Starting at the top of the records, output every line through the one that contains "You are a computer-use agent. Screen dimensions: 1024x414", keeping each exactly as it appears.

[Saved data entries]
--
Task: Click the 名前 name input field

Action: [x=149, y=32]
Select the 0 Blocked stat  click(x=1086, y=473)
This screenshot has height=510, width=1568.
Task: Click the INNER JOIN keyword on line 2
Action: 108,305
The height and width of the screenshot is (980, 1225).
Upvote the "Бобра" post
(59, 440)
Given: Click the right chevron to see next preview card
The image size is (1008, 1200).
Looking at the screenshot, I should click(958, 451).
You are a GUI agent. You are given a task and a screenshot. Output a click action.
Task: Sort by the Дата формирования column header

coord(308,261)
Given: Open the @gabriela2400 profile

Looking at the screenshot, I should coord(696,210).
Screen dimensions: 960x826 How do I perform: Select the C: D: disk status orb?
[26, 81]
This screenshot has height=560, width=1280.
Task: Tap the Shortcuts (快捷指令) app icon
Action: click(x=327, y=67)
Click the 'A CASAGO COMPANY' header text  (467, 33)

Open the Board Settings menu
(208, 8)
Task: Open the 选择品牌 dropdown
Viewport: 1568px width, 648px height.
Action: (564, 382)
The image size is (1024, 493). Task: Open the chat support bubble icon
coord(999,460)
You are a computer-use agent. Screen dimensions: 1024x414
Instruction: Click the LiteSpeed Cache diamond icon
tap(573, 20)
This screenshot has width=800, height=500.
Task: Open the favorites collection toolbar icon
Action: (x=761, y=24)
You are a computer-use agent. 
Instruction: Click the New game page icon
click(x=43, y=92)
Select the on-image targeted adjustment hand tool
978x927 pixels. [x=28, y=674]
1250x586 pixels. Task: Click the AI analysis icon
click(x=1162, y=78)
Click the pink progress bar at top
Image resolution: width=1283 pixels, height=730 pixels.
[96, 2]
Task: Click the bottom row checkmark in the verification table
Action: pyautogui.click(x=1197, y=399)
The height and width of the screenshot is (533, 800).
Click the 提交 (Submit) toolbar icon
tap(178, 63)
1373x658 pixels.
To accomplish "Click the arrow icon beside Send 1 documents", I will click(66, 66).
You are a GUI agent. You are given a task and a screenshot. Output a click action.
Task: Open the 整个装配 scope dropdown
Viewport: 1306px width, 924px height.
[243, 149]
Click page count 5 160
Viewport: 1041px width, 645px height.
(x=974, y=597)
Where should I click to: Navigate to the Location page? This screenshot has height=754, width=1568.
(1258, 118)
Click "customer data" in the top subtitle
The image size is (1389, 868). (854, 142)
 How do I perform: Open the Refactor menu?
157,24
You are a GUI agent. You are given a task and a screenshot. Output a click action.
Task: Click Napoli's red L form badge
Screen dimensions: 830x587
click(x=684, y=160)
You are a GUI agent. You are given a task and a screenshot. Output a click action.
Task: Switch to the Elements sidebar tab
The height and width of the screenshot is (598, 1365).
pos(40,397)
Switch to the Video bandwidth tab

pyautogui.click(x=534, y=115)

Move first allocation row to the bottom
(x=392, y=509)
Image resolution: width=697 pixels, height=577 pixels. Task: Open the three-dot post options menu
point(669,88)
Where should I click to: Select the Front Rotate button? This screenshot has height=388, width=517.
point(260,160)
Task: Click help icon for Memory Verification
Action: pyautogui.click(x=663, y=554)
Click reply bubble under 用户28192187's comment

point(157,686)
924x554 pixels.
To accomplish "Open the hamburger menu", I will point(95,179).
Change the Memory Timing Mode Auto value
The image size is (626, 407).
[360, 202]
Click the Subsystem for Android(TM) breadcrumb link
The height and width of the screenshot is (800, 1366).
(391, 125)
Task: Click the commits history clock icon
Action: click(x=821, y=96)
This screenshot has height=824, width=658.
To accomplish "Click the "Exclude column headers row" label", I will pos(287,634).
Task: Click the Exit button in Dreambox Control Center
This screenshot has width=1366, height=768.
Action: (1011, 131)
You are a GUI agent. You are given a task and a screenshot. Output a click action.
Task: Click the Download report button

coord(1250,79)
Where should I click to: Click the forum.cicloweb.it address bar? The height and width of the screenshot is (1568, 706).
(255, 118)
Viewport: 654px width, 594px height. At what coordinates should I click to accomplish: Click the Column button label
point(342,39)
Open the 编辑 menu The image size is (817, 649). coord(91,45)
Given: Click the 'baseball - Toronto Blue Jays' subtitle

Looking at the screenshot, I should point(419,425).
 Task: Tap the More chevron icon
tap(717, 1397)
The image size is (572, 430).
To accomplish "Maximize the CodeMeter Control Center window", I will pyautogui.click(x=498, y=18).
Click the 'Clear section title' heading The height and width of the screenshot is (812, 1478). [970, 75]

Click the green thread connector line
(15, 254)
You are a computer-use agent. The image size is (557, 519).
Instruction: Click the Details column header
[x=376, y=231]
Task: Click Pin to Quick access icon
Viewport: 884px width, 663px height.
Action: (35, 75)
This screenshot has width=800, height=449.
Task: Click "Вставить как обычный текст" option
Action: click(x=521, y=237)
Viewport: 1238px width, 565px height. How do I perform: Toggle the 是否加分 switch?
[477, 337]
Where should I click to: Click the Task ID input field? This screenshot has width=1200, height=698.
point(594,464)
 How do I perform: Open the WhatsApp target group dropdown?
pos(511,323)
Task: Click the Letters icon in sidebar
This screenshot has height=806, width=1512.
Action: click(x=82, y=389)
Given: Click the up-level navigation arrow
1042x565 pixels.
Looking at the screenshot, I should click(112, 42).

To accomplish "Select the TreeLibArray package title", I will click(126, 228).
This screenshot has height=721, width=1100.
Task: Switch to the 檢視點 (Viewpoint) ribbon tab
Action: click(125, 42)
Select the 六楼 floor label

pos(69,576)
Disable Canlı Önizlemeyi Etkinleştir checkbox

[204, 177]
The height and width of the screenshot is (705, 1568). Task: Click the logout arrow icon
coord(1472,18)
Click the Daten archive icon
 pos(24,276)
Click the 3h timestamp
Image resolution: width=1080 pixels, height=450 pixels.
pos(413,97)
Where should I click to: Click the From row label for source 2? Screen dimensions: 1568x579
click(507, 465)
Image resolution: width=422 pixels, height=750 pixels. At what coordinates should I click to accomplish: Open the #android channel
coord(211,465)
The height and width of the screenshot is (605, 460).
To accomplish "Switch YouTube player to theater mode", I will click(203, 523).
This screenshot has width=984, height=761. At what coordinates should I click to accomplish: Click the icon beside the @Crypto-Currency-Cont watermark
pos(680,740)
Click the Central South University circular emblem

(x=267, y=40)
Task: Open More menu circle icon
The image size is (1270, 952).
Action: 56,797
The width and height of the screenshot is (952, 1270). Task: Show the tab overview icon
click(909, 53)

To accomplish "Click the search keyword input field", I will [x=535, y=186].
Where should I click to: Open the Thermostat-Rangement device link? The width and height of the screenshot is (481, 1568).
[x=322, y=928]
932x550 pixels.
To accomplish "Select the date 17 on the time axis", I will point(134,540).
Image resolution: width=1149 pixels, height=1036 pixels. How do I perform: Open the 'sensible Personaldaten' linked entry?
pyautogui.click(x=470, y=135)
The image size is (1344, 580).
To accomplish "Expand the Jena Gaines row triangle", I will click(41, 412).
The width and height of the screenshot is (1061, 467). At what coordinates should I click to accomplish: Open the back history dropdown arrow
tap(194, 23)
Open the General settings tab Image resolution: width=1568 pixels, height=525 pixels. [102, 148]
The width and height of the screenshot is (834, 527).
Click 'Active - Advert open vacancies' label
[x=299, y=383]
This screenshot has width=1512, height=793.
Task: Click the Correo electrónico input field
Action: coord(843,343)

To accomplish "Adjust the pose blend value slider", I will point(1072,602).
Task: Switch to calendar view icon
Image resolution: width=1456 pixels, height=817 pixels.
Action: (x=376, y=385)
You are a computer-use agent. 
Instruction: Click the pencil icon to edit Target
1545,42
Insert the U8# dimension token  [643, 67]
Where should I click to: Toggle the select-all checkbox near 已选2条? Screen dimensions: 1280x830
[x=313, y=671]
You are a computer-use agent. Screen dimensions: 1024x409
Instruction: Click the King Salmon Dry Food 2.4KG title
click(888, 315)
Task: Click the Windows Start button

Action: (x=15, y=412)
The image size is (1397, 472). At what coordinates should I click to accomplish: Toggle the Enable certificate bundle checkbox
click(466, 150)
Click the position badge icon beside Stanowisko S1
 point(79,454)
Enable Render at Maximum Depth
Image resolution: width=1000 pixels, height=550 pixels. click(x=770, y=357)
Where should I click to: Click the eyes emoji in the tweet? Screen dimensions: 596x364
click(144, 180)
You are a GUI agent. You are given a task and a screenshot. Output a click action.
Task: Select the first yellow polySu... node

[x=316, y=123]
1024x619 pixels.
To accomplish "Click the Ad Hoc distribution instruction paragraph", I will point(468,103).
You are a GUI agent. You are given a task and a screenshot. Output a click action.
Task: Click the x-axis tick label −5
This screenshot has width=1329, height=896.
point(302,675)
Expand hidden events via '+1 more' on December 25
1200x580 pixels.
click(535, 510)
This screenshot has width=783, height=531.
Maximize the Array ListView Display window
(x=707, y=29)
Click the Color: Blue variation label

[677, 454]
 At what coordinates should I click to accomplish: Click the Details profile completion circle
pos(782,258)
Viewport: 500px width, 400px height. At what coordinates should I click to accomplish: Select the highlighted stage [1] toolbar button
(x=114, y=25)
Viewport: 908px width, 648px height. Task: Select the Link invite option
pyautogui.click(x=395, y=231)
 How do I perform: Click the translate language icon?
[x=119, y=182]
--
» **RESULT OF THIS EXERCISE**
Task: Click the 名前 name input field

Action: [x=149, y=32]
Select the 0 Blocked stat  click(x=1086, y=473)
This screenshot has height=510, width=1568.
Task: Click the INNER JOIN keyword on line 2
Action: 108,305
The height and width of the screenshot is (980, 1225).
Upvote the "Бобра" post
(59, 440)
Given: Click the right chevron to see next preview card
The image size is (1008, 1200).
Looking at the screenshot, I should click(958, 451).
You are a GUI agent. You are given a task and a screenshot. Output a click action.
Task: Sort by the Дата формирования column header

coord(308,261)
Given: Open the @gabriela2400 profile

Looking at the screenshot, I should coord(696,210).
Screen dimensions: 960x826 How do I perform: Select the C: D: disk status orb?
[26, 81]
This screenshot has height=560, width=1280.
Task: Tap the Shortcuts (快捷指令) app icon
Action: click(x=327, y=67)
Click the 'A CASAGO COMPANY' header text  (467, 33)

Open the Board Settings menu
(208, 8)
Task: Open the 选择品牌 dropdown
Viewport: 1568px width, 648px height.
Action: (564, 382)
The image size is (1024, 493). Task: Open the chat support bubble icon
coord(999,460)
You are a computer-use agent. Screen dimensions: 1024x414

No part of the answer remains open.